Sunday, June 1, 2014

Reclaiming the Backyard for a Food Garden

The house that we bought two years ago has a lovely backyard. Most notably, it has a number of trees that provide shade and protection from the wind. As well, many species of birds live in our trees, or in those of our neighbours to the west. Our trees include a large spruce tree, a cedar tree, an elm tree, a couple of decorative flowering trees, and an ancient crabapple tree that has gone wild. 

Clearly, the former owners had the backyard professionally landscaped. The sunny centre of the yard is  taken up with a large patio, fire pit, and a narrow strip of grass. In the summer, we often barbecue out there, and then in the evening build a bonfire and sit around it looking into the flames. Along the back and side fence, and behind one side of the house are raised beds, planted with shrubs and shade and drought-tolerant perennial plants. 

It is a beautiful yard and I really like it. However, I found one thing lacking: a spot for a vegetable garden. Because of all the trees and also because the backyard is on the north side of the house, much of the yard is quite shady. Also, I did not want to disturb the aesthetics of the landscaping or the functionality of the patio. However, I very much wanted a vegetable garden. 

The first summer, I planted a few vegetables in amongst the shrubs in one of the sunniest raised beds. They did not thrive. I harvested almost nothing. I analyzed the problems as too shady; poor soil; and that the shrubs sucked up all the water. 

The second summer, I dug up the shrubs in that bed and moved them to the front yard. Rob pruned a nearby tree so that it did not shade the bed quite so much. I added compost and steer manure to the heavy clay soil. The bed was fully devoted to vegetables. 

Once again, it was not a very successful garden. The tomatoes, Japanese eggplants, carrots, and herbs grew well, but not much else. Part of the problem was the poor soil. Another problem was that we went travelling for a month, leaving the garden to be watered by someone else. I seem to do this every summer -- put in efforts planting a garden, then leave for main part of the summer. 

Also, last summer, Rob built three tall narrow planters out of pipe that we put along the edge of the patio. We planted them with strawberries which seemed to thrive. Even though it was their first year, they bore an autumn crop of berries. Unfortunately, the plants did not survive the cold winter. In the pipes, their roots were too exposed. 

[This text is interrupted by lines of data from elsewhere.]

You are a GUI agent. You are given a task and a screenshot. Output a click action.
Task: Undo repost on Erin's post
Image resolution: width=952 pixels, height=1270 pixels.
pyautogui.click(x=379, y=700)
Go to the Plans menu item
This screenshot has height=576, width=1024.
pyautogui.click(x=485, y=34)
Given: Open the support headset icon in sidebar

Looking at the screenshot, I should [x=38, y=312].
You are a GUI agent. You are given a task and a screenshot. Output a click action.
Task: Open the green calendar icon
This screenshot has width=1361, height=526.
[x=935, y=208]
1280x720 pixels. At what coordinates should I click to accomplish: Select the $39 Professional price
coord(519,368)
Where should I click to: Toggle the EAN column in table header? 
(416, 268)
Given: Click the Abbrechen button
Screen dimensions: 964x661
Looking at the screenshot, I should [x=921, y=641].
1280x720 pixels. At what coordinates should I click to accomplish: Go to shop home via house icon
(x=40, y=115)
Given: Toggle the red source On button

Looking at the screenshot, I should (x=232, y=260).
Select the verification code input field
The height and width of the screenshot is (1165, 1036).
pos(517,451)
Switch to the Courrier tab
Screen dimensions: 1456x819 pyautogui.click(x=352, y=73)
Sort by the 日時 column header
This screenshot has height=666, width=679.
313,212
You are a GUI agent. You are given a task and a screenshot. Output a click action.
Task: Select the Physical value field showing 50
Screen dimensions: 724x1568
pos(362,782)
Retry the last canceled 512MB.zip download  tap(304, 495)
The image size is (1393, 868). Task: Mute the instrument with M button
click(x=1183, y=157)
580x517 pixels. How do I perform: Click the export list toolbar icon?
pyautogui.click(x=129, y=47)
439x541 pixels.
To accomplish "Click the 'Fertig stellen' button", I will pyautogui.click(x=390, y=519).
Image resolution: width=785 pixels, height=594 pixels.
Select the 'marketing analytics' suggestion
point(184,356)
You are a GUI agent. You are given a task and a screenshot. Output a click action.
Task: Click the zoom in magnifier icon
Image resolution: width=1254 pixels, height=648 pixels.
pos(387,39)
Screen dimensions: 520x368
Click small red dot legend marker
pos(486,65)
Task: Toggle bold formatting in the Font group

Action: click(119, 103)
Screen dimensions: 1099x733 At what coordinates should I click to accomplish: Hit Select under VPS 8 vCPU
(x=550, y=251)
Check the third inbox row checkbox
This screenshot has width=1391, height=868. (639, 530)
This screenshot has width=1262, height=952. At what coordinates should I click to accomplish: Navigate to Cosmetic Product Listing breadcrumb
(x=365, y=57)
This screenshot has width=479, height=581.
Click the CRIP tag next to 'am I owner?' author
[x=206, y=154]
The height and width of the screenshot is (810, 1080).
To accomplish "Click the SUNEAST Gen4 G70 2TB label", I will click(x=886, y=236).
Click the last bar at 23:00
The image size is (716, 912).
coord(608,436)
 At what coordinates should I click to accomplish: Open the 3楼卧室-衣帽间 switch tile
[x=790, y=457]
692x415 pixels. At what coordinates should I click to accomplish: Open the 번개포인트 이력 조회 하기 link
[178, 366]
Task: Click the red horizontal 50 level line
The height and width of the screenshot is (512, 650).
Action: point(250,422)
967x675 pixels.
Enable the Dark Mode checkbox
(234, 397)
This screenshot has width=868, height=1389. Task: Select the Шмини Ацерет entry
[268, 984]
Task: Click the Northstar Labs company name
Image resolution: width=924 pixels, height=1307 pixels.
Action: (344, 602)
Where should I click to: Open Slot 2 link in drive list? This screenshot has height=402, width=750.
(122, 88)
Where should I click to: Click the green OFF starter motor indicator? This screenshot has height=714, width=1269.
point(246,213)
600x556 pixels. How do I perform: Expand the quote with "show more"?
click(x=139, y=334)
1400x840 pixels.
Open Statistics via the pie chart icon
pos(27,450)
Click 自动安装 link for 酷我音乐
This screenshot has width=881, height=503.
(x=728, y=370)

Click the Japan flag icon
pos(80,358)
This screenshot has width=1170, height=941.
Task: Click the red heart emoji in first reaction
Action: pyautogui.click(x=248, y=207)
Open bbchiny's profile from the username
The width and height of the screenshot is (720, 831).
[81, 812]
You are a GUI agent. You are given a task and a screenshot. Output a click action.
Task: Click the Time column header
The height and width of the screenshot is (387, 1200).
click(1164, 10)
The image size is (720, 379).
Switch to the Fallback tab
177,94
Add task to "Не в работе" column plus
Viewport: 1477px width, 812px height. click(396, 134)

Since we have moved here, I have wanted to put in some raspberry canes and some rhubarb. Also, we needed to find a place for strawberries. So I have taken over another one of the raised beds. Rob cut down the decorative tree that took up most of the bed. Although it was a pretty tree, it had invasive roots that prevented anything else from growing in that bed. It shaded the vegetable garden more than I liked. Also, at some point in the past, it had been pruned badly with the main lead cut away. It had a double trunk and put up many suckers. It also attracted tent caterpillars and ants. So although I was sad to see the tree go, I now have another little food garden. 


This photo shows the new bed, and in the background, my vegetable patch. I planted most of the new garden yesterday. The strawberries are at the front, the rhubarb in the middle, and the raspberries along the fence. I have planted a container of annual flowers, and put it on the stump.